**REQUISITOS DAS TAREFAS**.
1. No texto sobre o trabalho audiovisual acerca da comunidade Bantu-Kongo, os artigos de quais autores serviram de referência para a produção?
2. Retome o texto sobre o trabalho audiovisual acerca da comunidade Bantu-Kongo e escreva a continuação logo após a última frase.

**TRECHO FORNECIDO**.
*****

Por Luma Marinatto Fernandes


O referido trabalho, em formato audiovisual, foi produzido a partir da reflexão

do conceito de comunidade para os povos Bantu-Kongo, tendo como cerne a busca

pela aproximação e entendimento da cosmovisão Bantu.

A construção textual da criação busca trazer características da organização

social comunalista dos povos Bantu-Congo, confrontando com as imagens do vídeo

que mostram uma realidade urbana ocidental completamente distanciada do

conceito utópico de comunidade. Juntos, áudio e imagens, buscam causar um

choque entre as duas estruturas sociais.

Para a realização da produção foram utilizados artigos de Tiganá Santana e

Bunseki Fu-Kiau como referência.

*****

**DADOS ARMAZENADOS**.
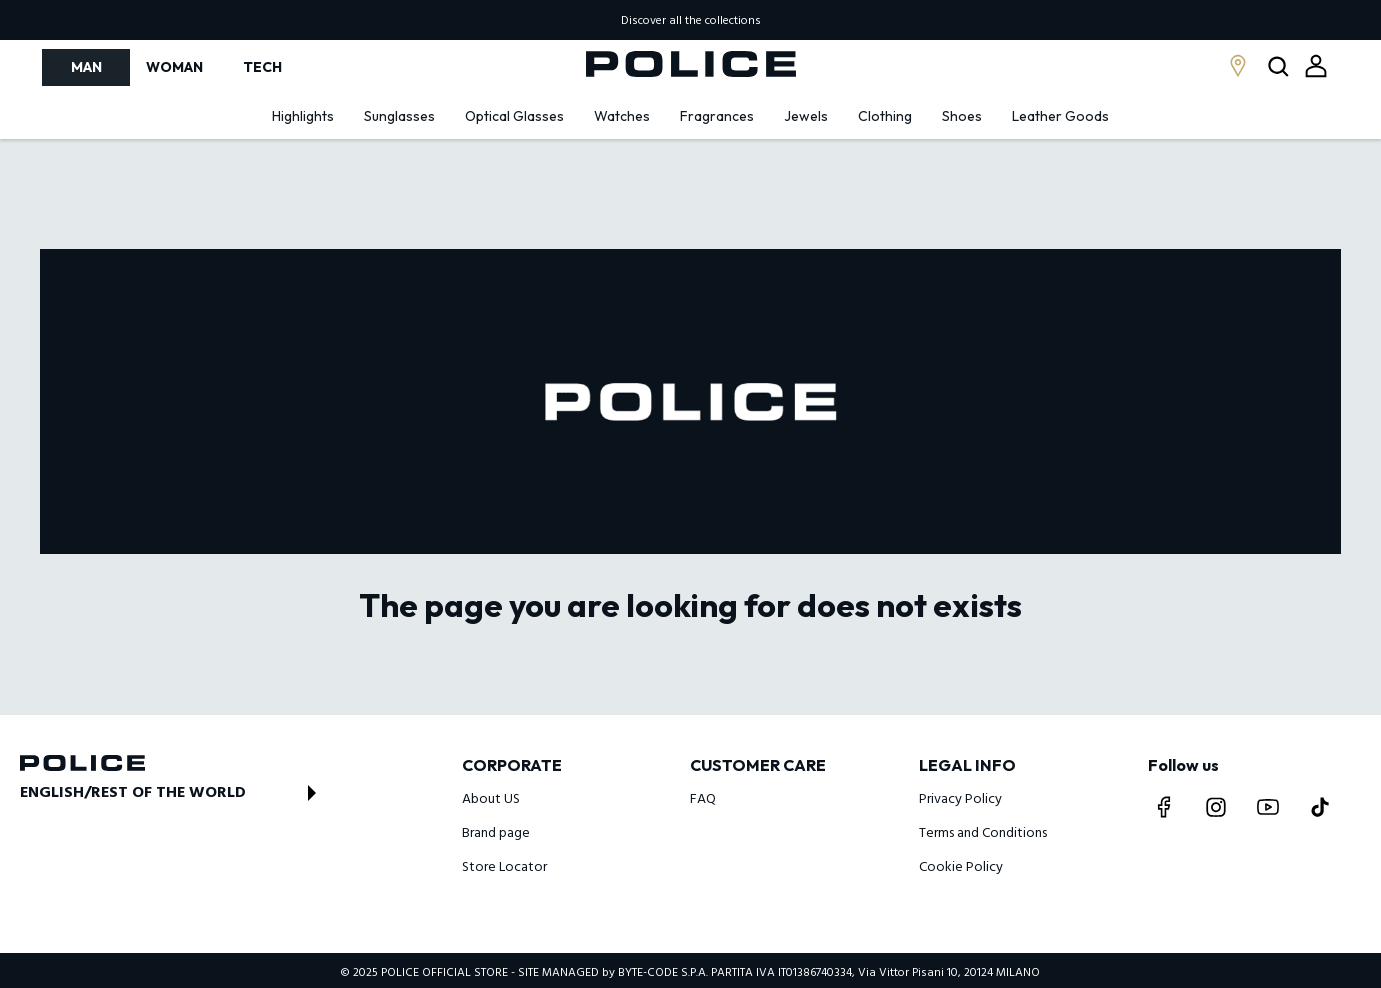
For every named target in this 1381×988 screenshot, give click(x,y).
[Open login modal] (1316, 66)
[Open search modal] (1280, 67)
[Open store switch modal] (174, 793)
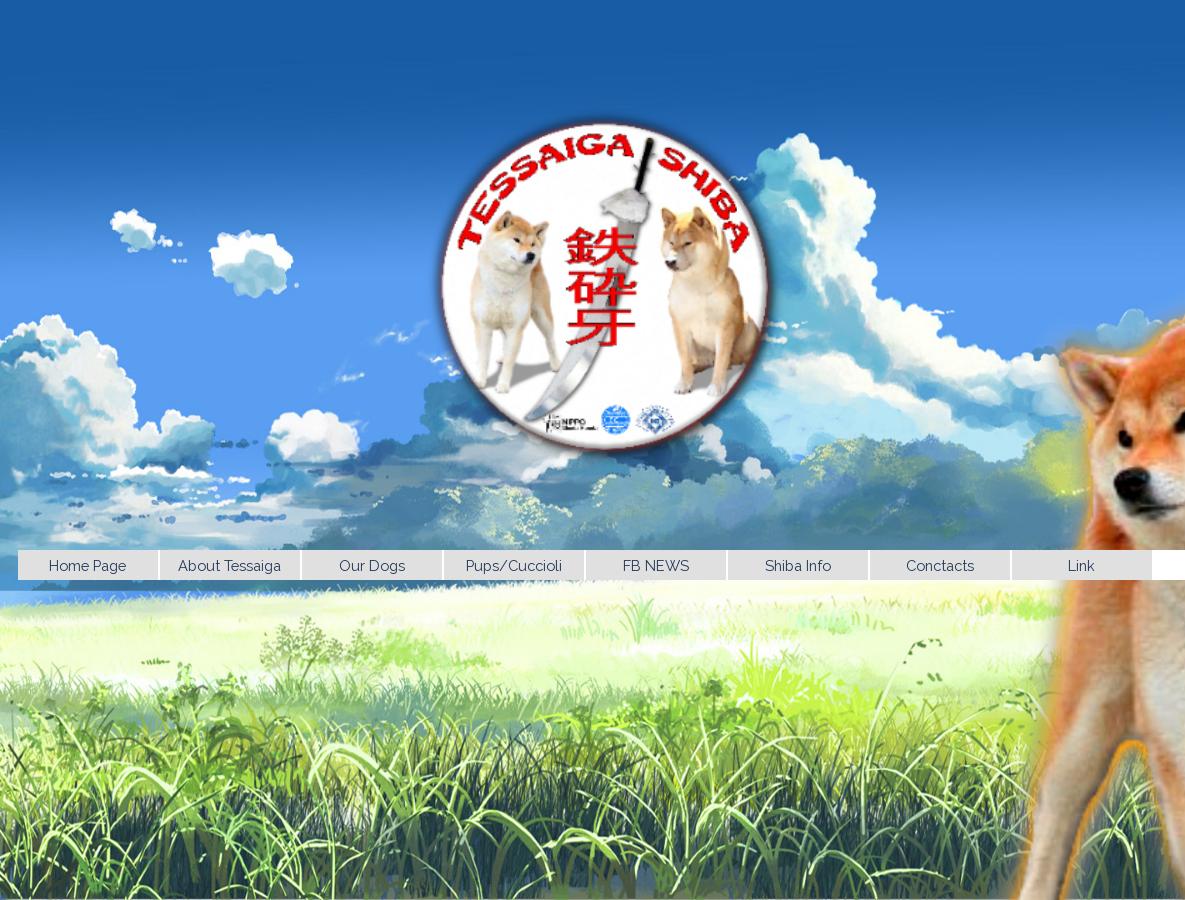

*****

**RESPOSTAS DADAS**.
1. Os artigos de Tiganá Santana e Bunseki Fu-Kiau.

2.
Texto da produção:


“Dentro da comunidade

Não há espaço para pobreza

Dentro da comunidade

Não há espaço para riqueza mal adquirida

Dentro da comunidade

Não há espaço para cegueira

Dentro da comunidade

Não há espaço para “dador de ordens”

Não há espaço para escravos

Todos são mestres e somente mestres

Todos são especialistas e somente especialistas

Dentro da comunidade

Gerações jovens

Dentro da comunidade

Filhos dos ancestrais

Dentro da comunidade

Uma irmã, o rebento da comunidade


Dentro da comunidade

Um irmão , um futuro líder

Dentro da comunidade

Equilíbrio e igualdade

Dentro da comunidade

Não há espaço para separatismo/privacidade

Dentro da comunidade

Todos dormem de uma só vez

Dentro da comunidade

Todos acordam de uma só vez

Dentro da comunidade

Inimigos se destacam

Aforismo muito difundido nas comunidades Bantû-Kongo

cantado antes de alguma reunião que trate de questões

sociais, políticas, econômicas ou criminais.” (Excerto presente

no manuscrito intitulado “Makuku Matatu: os fundamentos

culturais bantu entre os kongo” de Bunseki Fu-Kiau.)


Viver em comunidade não é fácil, mas é o melhor que temos.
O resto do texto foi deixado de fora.